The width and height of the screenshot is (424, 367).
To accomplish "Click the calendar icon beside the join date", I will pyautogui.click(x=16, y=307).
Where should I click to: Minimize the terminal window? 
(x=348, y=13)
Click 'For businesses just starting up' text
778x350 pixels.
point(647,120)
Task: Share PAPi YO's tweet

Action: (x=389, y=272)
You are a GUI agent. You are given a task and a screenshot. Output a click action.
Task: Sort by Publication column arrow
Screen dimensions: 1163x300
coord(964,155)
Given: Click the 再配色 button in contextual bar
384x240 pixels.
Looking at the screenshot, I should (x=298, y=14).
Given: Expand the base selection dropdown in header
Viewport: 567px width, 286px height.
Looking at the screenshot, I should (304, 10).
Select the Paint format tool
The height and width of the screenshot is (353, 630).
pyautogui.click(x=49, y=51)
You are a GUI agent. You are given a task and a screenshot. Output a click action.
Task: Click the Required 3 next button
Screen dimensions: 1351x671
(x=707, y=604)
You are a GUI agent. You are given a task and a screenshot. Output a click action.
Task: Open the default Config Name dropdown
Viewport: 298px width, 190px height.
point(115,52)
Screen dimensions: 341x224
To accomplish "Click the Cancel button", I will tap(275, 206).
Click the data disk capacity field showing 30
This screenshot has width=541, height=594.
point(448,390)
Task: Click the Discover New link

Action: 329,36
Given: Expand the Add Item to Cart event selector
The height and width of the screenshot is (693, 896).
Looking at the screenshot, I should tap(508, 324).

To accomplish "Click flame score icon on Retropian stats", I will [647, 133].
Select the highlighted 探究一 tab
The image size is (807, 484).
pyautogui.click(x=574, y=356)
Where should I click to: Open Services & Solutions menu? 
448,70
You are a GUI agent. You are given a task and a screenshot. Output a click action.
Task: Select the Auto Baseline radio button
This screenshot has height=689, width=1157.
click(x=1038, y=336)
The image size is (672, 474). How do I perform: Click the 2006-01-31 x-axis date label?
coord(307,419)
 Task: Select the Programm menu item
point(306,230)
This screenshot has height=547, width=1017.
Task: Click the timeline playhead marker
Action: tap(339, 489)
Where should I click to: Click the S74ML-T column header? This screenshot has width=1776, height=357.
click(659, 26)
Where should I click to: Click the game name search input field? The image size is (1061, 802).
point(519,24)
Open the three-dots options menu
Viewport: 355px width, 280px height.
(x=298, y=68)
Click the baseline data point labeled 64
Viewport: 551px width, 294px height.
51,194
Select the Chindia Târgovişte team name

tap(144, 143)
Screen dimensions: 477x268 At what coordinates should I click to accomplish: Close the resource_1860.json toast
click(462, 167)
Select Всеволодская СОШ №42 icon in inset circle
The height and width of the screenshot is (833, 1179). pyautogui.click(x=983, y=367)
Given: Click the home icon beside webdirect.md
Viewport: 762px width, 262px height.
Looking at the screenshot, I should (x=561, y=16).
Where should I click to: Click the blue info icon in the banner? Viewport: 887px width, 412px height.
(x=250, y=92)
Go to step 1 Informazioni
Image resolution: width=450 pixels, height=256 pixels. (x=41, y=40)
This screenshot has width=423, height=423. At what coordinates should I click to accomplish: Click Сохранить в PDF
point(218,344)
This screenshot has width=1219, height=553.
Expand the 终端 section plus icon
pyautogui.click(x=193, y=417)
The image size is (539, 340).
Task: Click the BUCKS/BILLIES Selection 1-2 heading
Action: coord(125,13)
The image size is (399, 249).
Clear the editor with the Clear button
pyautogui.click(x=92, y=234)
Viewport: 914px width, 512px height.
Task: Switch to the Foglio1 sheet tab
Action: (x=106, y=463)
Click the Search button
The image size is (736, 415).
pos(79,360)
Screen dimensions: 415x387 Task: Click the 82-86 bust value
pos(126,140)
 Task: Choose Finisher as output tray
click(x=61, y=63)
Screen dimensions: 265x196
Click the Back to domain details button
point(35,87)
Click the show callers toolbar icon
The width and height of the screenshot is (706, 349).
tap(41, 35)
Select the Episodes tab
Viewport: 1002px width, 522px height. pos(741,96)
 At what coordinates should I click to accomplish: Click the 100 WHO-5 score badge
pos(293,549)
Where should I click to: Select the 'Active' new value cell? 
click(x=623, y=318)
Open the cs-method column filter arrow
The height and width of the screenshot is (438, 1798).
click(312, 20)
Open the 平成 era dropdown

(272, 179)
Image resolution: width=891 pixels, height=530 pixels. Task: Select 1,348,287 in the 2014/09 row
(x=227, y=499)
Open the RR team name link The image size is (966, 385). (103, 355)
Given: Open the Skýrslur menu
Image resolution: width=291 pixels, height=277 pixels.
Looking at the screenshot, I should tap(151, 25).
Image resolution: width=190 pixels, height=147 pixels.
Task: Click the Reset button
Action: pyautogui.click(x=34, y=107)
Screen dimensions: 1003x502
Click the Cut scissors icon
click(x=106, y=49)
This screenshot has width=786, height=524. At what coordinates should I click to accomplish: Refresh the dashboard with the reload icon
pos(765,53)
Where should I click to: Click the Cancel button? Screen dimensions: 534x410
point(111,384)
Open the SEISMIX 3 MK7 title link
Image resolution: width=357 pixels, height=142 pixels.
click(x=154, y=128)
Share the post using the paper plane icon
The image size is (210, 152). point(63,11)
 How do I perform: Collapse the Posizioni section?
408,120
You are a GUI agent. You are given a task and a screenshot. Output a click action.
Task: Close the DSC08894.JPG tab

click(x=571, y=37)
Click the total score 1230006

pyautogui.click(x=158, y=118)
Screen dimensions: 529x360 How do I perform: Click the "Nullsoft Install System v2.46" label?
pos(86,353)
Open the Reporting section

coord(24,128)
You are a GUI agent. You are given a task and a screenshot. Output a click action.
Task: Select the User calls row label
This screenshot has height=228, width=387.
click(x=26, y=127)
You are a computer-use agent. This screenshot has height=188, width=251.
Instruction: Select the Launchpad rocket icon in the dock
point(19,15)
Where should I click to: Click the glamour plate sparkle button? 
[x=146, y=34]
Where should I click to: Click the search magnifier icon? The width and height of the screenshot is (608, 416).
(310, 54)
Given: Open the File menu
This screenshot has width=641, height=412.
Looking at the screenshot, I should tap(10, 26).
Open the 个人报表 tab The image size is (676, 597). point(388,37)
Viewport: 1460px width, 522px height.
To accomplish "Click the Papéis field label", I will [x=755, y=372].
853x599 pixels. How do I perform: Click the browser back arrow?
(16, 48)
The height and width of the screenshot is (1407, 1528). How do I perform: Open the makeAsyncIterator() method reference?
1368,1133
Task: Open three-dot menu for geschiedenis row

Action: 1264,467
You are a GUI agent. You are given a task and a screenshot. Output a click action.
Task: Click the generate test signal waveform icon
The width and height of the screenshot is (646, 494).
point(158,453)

§ **WHAT YOU NEED TO DO**
Write out all records exactly, keeping every detail.

§ **TASK RESPONSE**
The width and height of the screenshot is (424, 367).
To accomplish "Click the calendar icon beside the join date", I will pyautogui.click(x=16, y=307).
Where should I click to: Minimize the terminal window? 
(x=348, y=13)
Click 'For businesses just starting up' text
778x350 pixels.
point(647,120)
Task: Share PAPi YO's tweet

Action: (x=389, y=272)
You are a GUI agent. You are given a task and a screenshot. Output a click action.
Task: Sort by Publication column arrow
Screen dimensions: 1163x300
coord(964,155)
Given: Click the 再配色 button in contextual bar
384x240 pixels.
Looking at the screenshot, I should (x=298, y=14).
Given: Expand the base selection dropdown in header
Viewport: 567px width, 286px height.
Looking at the screenshot, I should (304, 10).
Select the Paint format tool
The height and width of the screenshot is (353, 630).
pyautogui.click(x=49, y=51)
You are a GUI agent. You are given a task and a screenshot. Output a click action.
Task: Click the Required 3 next button
Screen dimensions: 1351x671
(x=707, y=604)
You are a GUI agent. You are given a task and a screenshot. Output a click action.
Task: Open the default Config Name dropdown
Viewport: 298px width, 190px height.
point(115,52)
Screen dimensions: 341x224
To accomplish "Click the Cancel button", I will tap(275, 206).
Click the data disk capacity field showing 30
This screenshot has width=541, height=594.
point(448,390)
Task: Click the Discover New link

Action: 329,36
Given: Expand the Add Item to Cart event selector
The height and width of the screenshot is (693, 896).
Looking at the screenshot, I should tap(508, 324).

To accomplish "Click flame score icon on Retropian stats", I will [647, 133].
Select the highlighted 探究一 tab
The image size is (807, 484).
pyautogui.click(x=574, y=356)
Where should I click to: Open Services & Solutions menu? 
448,70
You are a GUI agent. You are given a task and a screenshot. Output a click action.
Task: Select the Auto Baseline radio button
This screenshot has height=689, width=1157.
click(x=1038, y=336)
The image size is (672, 474). How do I perform: Click the 2006-01-31 x-axis date label?
coord(307,419)
 Task: Select the Programm menu item
point(306,230)
This screenshot has height=547, width=1017.
Task: Click the timeline playhead marker
Action: tap(339, 489)
Where should I click to: Click the S74ML-T column header? This screenshot has width=1776, height=357.
click(659, 26)
Where should I click to: Click the game name search input field? The image size is (1061, 802).
point(519,24)
Open the three-dots options menu
Viewport: 355px width, 280px height.
(x=298, y=68)
Click the baseline data point labeled 64
Viewport: 551px width, 294px height.
51,194
Select the Chindia Târgovişte team name

tap(144, 143)
Screen dimensions: 477x268 At what coordinates should I click to accomplish: Close the resource_1860.json toast
click(462, 167)
Select Всеволодская СОШ №42 icon in inset circle
The height and width of the screenshot is (833, 1179). pyautogui.click(x=983, y=367)
Given: Click the home icon beside webdirect.md
Viewport: 762px width, 262px height.
Looking at the screenshot, I should (x=561, y=16).
Where should I click to: Click the blue info icon in the banner? Viewport: 887px width, 412px height.
(x=250, y=92)
Go to step 1 Informazioni
Image resolution: width=450 pixels, height=256 pixels. (x=41, y=40)
This screenshot has width=423, height=423. At what coordinates should I click to accomplish: Click Сохранить в PDF
point(218,344)
This screenshot has width=1219, height=553.
Expand the 终端 section plus icon
pyautogui.click(x=193, y=417)
The image size is (539, 340).
Task: Click the BUCKS/BILLIES Selection 1-2 heading
Action: coord(125,13)
The image size is (399, 249).
Clear the editor with the Clear button
pyautogui.click(x=92, y=234)
Viewport: 914px width, 512px height.
Task: Switch to the Foglio1 sheet tab
Action: (x=106, y=463)
Click the Search button
The image size is (736, 415).
pos(79,360)
Screen dimensions: 415x387 Task: Click the 82-86 bust value
pos(126,140)
 Task: Choose Finisher as output tray
click(x=61, y=63)
Screen dimensions: 265x196
Click the Back to domain details button
point(35,87)
Click the show callers toolbar icon
The width and height of the screenshot is (706, 349).
tap(41, 35)
Select the Episodes tab
Viewport: 1002px width, 522px height. pos(741,96)
 At what coordinates should I click to accomplish: Click the 100 WHO-5 score badge
pos(293,549)
Where should I click to: Select the 'Active' new value cell? 
click(x=623, y=318)
Open the cs-method column filter arrow
The height and width of the screenshot is (438, 1798).
click(312, 20)
Open the 平成 era dropdown

(272, 179)
Image resolution: width=891 pixels, height=530 pixels. Task: Select 1,348,287 in the 2014/09 row
(x=227, y=499)
Open the RR team name link The image size is (966, 385). (103, 355)
Given: Open the Skýrslur menu
Image resolution: width=291 pixels, height=277 pixels.
Looking at the screenshot, I should tap(151, 25).
Image resolution: width=190 pixels, height=147 pixels.
Task: Click the Reset button
Action: pyautogui.click(x=34, y=107)
Screen dimensions: 1003x502
Click the Cut scissors icon
click(x=106, y=49)
This screenshot has width=786, height=524. At what coordinates should I click to accomplish: Refresh the dashboard with the reload icon
pos(765,53)
Where should I click to: Click the Cancel button? Screen dimensions: 534x410
point(111,384)
Open the SEISMIX 3 MK7 title link
Image resolution: width=357 pixels, height=142 pixels.
click(x=154, y=128)
Share the post using the paper plane icon
The image size is (210, 152). point(63,11)
 How do I perform: Collapse the Posizioni section?
408,120
You are a GUI agent. You are given a task and a screenshot. Output a click action.
Task: Close the DSC08894.JPG tab

click(x=571, y=37)
Click the total score 1230006

pyautogui.click(x=158, y=118)
Screen dimensions: 529x360 How do I perform: Click the "Nullsoft Install System v2.46" label?
pos(86,353)
Open the Reporting section

coord(24,128)
You are a GUI agent. You are given a task and a screenshot. Output a click action.
Task: Select the User calls row label
This screenshot has height=228, width=387.
click(x=26, y=127)
You are a computer-use agent. This screenshot has height=188, width=251.
Instruction: Select the Launchpad rocket icon in the dock
point(19,15)
Where should I click to: Click the glamour plate sparkle button? 
[x=146, y=34]
Where should I click to: Click the search magnifier icon? The width and height of the screenshot is (608, 416).
(310, 54)
Given: Open the File menu
This screenshot has width=641, height=412.
Looking at the screenshot, I should tap(10, 26).
Open the 个人报表 tab The image size is (676, 597). point(388,37)
Viewport: 1460px width, 522px height.
To accomplish "Click the Papéis field label", I will [x=755, y=372].
853x599 pixels. How do I perform: Click the browser back arrow?
(16, 48)
The height and width of the screenshot is (1407, 1528). How do I perform: Open the makeAsyncIterator() method reference?
1368,1133
Task: Open three-dot menu for geschiedenis row

Action: 1264,467
You are a GUI agent. You are given a task and a screenshot. Output a click action.
Task: Click the generate test signal waveform icon
The width and height of the screenshot is (646, 494).
point(158,453)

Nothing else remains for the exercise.